All of lore.kernel.org
 help / color / mirror / Atom feed
From: Igor Mammedov <imammedo@redhat.com>
To: "Michael S. Tsirkin" <mst@redhat.com>
Cc: "Eduardo Habkost" <ehabkost@redhat.com>,
	"Laszlo Ersek" <lersek@redhat.com>,
	"qemu devel list" <qemu-devel@nongnu.org>,
	"Paolo Bonzini" <pbonzini@redhat.com>,
	"Philippe Mathieu-Daudé" <philmd@redhat.com>,
	"Richard Henderson" <rth@twiddle.net>
Subject: Re: [PATCH 3/4] hw/i386: add facility to expose CPU topology over fw-cfg
Date: Thu, 10 Oct 2019 14:48:12 +0200	[thread overview]
Message-ID: <20191010144812.20fd8b5d@redhat.com> (raw)
In-Reply-To: <20191010055733-mutt-send-email-mst@kernel.org>

On Thu, 10 Oct 2019 06:01:51 -0400
"Michael S. Tsirkin" <mst@redhat.com> wrote:

> On Tue, Oct 08, 2019 at 05:59:31PM +0200, Igor Mammedov wrote:
> > On Tue,  8 Oct 2019 12:52:58 +0200
> > Laszlo Ersek <lersek@redhat.com> wrote:
> >   
> > > FW_CFG_MAX_CPUS exposes the (exclusive) maximum APIC ID to guest firmware,
> > > due to historical reasons. That value is not useful to edk2, however. For
> > > supporting VCPU hotplug, edk2 needs:
> > > 
> > > - the boot CPU count (already exposed in FW_CFG_NB_CPUS),
> > > 
> > > - and the maximum foreseen CPU count (tracked in
> > >   "MachineState.smp.max_cpus", but not currently exposed).  
> > one can get it with current QEMU without adding new fgcfg
> > (albeit in a bit awkward way)
> > 
> > max_cpu count can be derived indirectly as result of cpu hotplug
> > enumeration (IO interface at 0x0cd8-0xcf7) by writing/reading
> > to/from selector register (see ACPI_CPU_SELECTOR_OFFSET_WR)
> > until read value stops changing values (i.e. max cpu count
> > is reached). One also can figure out present/non-present
> > cpu status by reading flags register.  
> 
> Right but so far ACPI was the only driver of CPU hotplug, right?
even if its only user is ACPI now, like any other ABI it's
fixed and given that requirements to CPU hotplug ABI from ACPI
and firmware pretty much the same, I don't really see a reason
not to reuse it, since whole hotplug process orchestrated
by ACPI anyway.

> I don't think firmware should poke it directly, it is
> not really clean or especially scalable.
> Fine for ACPI but not great as a HV/guest interface.
Building an alternative ABI that will duplicate already
existing one, doesn't sound like a great idea to me.

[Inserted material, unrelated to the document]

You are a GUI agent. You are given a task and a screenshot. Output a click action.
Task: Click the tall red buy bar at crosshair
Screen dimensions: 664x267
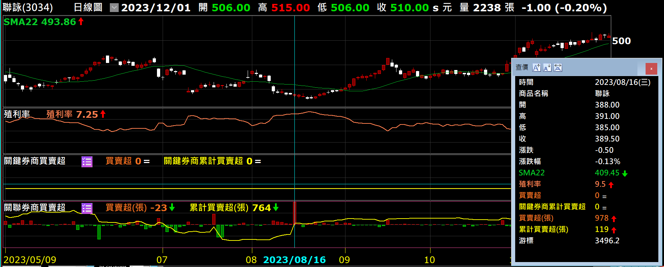(x=294, y=213)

Could you elaborate why do you think it's not a good idea
to re-use already existing CPU hotplug ABI in firmware?

Or even better suggest an algorithm how CPU hotplug should
work with SMM enabled OVMF.

 * in generic case, CPUs are asynchronously hotplugged and
   OSMP also asynchronously processing hotplug events.
   (So at the moment OSPM tells firmware to handle hotplug
    there are 1-n CPUs to handle and more might be coming)

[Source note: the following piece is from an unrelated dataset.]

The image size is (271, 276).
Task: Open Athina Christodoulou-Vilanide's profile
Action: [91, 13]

> > > Add a new fw-cfg file to expose "max_cpus".
> > > 
> > > While at it, expose the rest of the topology too (die / core / thread
> > > counts), because I expect that the VCPU hotplug feature for OVMF will
> > > ultimately need those too, and the data size is not large. This is
> > > slightly complicated by the fact that the die count is specific to
> > > PCMachineState, but fw_cfg_arch_create() intends to be PC-independent (see
> > > commit 149c50cabcc4).  
> > Could you clarify why topology info is necessary?
> > 
> > Potentially it's possible to extend cpu hotplug ABI to report
> > arch specific apic-id (x86) or mpidr (arm) if firmware really
> > needs to know topology and let guest to decode it according
> > to CPU's spec.
> > 
> > So far there were no need for it as all possible cpus are
> > described in ACPI tables passed to guest, but I'm not going
> > to suggest to parse them on firmware side as it's too complicated :)  
> 
> We can always add a QEMU specific data table by the way.
> Format would be up to us and would be easy to parse.
> I don't see a big advantage as compared to fw cfg though.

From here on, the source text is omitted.